Italian Industrial Output Falls

This news today seems to confirm a lot of the points I was arguing in this post on Afoe. It is going to be very hard for Prodi and co to maintain course on deficit reduction if growth in the economy stagnates in 2007 as it looks like it may well do:

Italian industrial production unexpectedly fell in July for the first time in three months as near-record oil prices raised manufacturing costs and weighed on consumer demand.

Output declined 0.3 percent from the previous month when it gained 0.1 percent, the national statistics office Istat said in Rome.....Output dropped 0.2 percent from a year earlier.

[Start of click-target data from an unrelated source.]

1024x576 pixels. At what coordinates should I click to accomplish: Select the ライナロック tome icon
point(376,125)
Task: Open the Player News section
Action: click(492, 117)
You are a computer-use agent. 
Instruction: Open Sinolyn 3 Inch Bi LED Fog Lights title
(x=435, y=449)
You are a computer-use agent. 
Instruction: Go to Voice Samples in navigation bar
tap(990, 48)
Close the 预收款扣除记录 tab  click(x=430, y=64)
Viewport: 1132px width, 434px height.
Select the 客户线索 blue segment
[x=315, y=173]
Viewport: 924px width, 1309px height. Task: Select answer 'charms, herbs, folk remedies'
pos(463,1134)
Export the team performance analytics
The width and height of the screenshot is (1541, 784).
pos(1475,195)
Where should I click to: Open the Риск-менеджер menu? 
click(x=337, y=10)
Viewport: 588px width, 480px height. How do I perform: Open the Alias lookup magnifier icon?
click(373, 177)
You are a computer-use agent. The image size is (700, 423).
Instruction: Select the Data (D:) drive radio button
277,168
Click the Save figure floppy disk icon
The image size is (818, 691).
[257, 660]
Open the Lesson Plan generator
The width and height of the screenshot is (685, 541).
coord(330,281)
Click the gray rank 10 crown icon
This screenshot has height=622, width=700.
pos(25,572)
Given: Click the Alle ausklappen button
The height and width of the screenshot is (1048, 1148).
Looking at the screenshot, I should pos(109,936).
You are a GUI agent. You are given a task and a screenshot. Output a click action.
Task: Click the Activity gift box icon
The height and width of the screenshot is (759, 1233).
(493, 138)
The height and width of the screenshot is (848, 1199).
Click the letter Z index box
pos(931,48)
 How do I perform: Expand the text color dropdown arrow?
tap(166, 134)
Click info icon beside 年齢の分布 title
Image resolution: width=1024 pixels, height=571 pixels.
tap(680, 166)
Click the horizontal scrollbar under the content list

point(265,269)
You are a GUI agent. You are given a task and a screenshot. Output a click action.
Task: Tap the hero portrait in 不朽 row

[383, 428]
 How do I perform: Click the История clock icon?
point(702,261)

The economy of the dozen euro nations is showing signs of losing momentum after expanding at the fastest pace in five years in the second quarter. Crude oil prices reached a record of $78.40 a barrel on July 14. Manufacturers may trim output in coming months as energy cost sap consumer spending and exporters rely on a slowing global economy.

``It looks like there will be a moderation of growth'' in the second half, said Marco Valli, an economist at UniCredit Banca Mobiliare SpA in Milan. ``It remains to be seen by how much but it should be a gradual slowdown.''

French industrial production unexpectedly declined for a second month in July, Paris-based national statistics office Insee said Sept. 11. In Germany, Europe's largest economy, business confidence declined for a second month in August.

The production decline indicates that growth in Europe's fourth-biggest economy continues to lag behind that of its biggest trading partners. The European Commission said Sept. 9 that Italy will expand 1.7 percent in 2006, compared with growth of 2.5 percent in the economy of the dozen euro nations, the fifth year that Italy trails the euro region.